Dan Groleau

Posted on Mar 3 • Edited on Mar 5

Spare Parts - A Kubernetes Homelab | Part 1: Bootstrapping the Cluster

#linux #kubernetes #homelab #devops

This is Part 1 of the "Spare Parts" series, where I detail my journey in creating a Kubernetes homelab. You can find the GitHub repository for this project here.

If you'd like to build your own homelab, the r/homelab subreddit is a great place to get started.

This article was published programmatically using Python and the Forem API.

Nodes are ready, pods are running!

I embarked on my journey a few weeks ago, hoping to achieve a personal (albeit nerdy) milestone: get a Kubernetes homelab running on bare metal in my house.

What is a Homelab? To me, a homelab is an isolated environment that can be used to test, learn, and experiment with hardware, physical and/or virtual machines, storage, software, and networking.

What is a Kubernetes cluster? A Kubernetes cluster is a set of physical or virtual machines that are grouped together to provide an environment to run containerized applications.

Introduction

I am a full-stack software engineer, whose trade has been web-application development. However, in my free-time, I've always sought out Infrastructure and DevOps related projects: building desktops and laptops from scratch, running containers in the cloud, building complex CI/CD pipelines, and writing automations & command line utilities.

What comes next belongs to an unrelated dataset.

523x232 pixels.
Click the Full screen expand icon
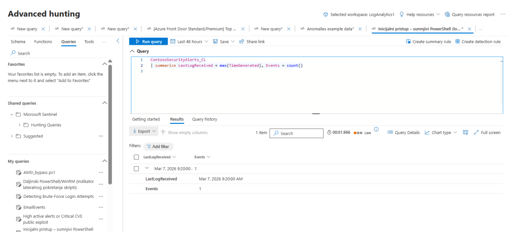coord(476,133)
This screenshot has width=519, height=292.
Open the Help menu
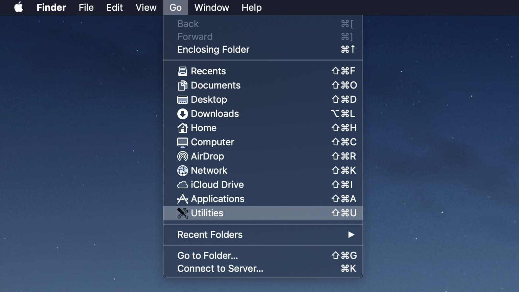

I felt like this project was the next logical step: I've torn down and rebuilt the old computers in my house numerous times; I'm running a production Kubernetes cluster in the cloud on the Linode Kubernetes Engine; I've installed most of the popular Linux distributions on desktops and laptops, including Arch from scratch (I use Arch btw 😉). A Kubernetes homelab to me seemed to tie this experience together in something challenging and tangible.

I am far from a DevOps, SysAdmin, or Infrastructure expert, I discovered many tools along the way and have learned a lot so far. If you identify something in my process that I could have done better, or have recommendations for me, feel free to reach out to me via email.

The Cluster Initialization Process

Step 1: Find Some Hardware

A few desktop cases; a plastic bin with motherboards, graphics cards, RAM sticks, HDDs; a few old laptops and an old chromebook. This was my initial collection of "spare parts" I found to start my homelab journey.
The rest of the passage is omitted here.